Selama 4 hari saya membantu peserta menyusun rencana strategis dengan Visi: “Memiliki 100.000 anggota dan aset Rp 1 T.” Ini rumusan visi kuantitatif seperti yang dicontohkan dalam buku Good to Great yang ditulis oleh Jims Collins dan Porras. Mudah-mudahan 10 tahun ke depan, benar-benar ada CU yang berhasil mencapai visi itu. Setelah dilakukan analisis SWOT, ada secercah cahaya dan optimisme bahwa visi itu layak dicapai. Tetapi semua itu tergantung pada kualitas SDM terutama kualitas kepemimpinan Pengurus dan Manager. Memang tidak mudah, mengingat komposisi penduduk dari segi suku berbeda sekali dengan apa yang ada di Kalbar, Kalteng dan Kaltim.

Saya bilang CU lahir karena ada keprihatinan. Lalu mencari solusi untuk menyelesaikan keprihatinan itu. CU lahir pertama kali di Jerman, juga begitu bukan?  

Karakteristik CU yang tumbuh dan berkelanjutan sudah ditemukan. Jadi kita tinggal ikut standar itu, yaitu:

  1. Produk simpanan dan pinjaman sesuai kebutuhan anggota dan dikemas dengan baik.
  2. Strategi reposisi sebagai penasihat manajemen kekayaan yang terpercaya.
  3. Selalu dekat di hati anggota melalui program Manajemen hubungan dengan anggota.
  4. Penetapan target segmen pasar yang tepat.
  5. Mampu menjangkau jauh pada target pasar kelas menengah ke bawah.
  6. Melaksanakan standarisasi monitoring credit union menggunakan PEARLS.
  7. Semua Pengurus harus lulus CUDCC dan Pengawas harus lulus CUASCC.
  8. Kenyaman dalam layanan dan konektivitas yang bagus.
  9. Brand yang kuat.

Nah, ada 6 CU di bawah Puskhat yang akan digenjot agar mencapai aset Rp 1 T. 5 CU harus mampu dicapai pada tahun 2027 dan satu CU lagi diharapkan menyusul beberapa tahun kemudian.
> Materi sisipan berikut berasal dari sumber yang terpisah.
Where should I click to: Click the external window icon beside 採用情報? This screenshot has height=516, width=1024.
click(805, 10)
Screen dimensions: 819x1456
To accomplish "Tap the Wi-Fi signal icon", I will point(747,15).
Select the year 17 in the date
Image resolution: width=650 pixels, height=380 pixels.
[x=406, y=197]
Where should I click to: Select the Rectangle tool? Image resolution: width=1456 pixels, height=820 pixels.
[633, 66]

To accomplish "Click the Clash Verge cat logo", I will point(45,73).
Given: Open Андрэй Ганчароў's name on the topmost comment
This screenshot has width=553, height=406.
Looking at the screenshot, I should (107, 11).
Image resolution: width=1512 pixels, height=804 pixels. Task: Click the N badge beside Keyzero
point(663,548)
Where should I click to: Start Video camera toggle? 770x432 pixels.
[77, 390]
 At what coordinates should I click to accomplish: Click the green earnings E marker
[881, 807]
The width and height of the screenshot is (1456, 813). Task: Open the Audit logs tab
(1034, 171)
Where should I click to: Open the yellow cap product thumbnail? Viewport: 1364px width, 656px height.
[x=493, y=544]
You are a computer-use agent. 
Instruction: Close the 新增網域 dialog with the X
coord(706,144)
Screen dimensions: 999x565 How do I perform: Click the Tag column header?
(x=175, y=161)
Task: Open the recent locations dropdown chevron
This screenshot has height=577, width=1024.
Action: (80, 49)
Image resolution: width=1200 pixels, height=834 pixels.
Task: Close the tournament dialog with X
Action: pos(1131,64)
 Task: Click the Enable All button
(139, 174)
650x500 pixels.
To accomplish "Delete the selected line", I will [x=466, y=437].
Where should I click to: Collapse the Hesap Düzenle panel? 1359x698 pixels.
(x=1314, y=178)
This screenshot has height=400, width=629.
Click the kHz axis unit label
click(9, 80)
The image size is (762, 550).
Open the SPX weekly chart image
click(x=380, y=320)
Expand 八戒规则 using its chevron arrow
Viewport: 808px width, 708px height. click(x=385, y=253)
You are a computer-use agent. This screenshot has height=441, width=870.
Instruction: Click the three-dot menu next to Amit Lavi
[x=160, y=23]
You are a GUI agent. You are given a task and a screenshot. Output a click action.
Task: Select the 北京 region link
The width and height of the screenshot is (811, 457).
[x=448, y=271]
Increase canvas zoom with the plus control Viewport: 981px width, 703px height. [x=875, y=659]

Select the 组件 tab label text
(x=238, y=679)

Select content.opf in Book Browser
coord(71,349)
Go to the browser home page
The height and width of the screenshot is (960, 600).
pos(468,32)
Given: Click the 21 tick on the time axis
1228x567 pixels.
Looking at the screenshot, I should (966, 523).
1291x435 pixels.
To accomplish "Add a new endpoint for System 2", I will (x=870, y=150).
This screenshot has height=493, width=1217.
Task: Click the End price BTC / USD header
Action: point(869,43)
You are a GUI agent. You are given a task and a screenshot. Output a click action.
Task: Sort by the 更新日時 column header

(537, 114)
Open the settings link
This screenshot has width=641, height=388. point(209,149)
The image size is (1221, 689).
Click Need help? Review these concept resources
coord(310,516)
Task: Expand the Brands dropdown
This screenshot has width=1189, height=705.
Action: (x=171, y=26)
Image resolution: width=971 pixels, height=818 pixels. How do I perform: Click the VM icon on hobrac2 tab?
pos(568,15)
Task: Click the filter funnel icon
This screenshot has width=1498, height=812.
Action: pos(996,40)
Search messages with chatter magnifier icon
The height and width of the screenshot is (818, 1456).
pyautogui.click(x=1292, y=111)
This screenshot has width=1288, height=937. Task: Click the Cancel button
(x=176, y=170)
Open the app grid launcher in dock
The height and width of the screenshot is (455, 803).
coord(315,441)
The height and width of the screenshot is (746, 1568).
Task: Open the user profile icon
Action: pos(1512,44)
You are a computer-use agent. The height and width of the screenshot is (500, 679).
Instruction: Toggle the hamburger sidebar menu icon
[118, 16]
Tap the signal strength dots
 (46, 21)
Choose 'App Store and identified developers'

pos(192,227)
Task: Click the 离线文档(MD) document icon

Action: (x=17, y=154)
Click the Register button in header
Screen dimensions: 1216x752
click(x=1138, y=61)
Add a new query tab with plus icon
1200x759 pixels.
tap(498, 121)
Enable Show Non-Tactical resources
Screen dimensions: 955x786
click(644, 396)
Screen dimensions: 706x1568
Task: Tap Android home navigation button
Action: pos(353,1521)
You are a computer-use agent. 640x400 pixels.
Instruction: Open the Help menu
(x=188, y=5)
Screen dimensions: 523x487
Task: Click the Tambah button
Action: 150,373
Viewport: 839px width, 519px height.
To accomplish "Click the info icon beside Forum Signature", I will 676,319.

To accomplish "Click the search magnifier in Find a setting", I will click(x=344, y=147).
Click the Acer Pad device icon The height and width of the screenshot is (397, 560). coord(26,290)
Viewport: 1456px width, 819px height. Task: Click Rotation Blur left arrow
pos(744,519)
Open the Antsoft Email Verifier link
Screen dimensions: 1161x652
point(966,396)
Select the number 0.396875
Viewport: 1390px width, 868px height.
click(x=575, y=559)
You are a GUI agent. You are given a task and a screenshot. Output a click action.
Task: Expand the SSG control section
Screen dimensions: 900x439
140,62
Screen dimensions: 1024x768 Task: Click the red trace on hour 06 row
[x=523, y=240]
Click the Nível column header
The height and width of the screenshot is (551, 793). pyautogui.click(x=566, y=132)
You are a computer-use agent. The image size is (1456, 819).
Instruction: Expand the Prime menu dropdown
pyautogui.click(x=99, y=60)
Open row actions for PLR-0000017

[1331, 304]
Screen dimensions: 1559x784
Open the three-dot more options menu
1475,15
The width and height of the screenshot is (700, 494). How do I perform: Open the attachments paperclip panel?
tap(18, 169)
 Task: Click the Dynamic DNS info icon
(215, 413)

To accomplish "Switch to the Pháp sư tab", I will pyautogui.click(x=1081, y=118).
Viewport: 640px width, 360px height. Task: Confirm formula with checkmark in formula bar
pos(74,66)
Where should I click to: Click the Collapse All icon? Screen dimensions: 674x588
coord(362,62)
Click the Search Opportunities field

Puskopdit harus kuat dengan program-program trainingnya. Pendamping, supervisi dan audit dari Puskopdit juga tidak boleh diabaikan. Untuk itu harus didukung dengan berbagai sumber daya, khususnya uang, dari CU primer.

Ini sebuah perjalanan yang sangat menantang, juga panjang. Kata pepatah: “Jika ingin berjalan cepat, berjalanlah sendiri. Tapi kalau mau berjalan jauh, berjalanlah bersama-sama.”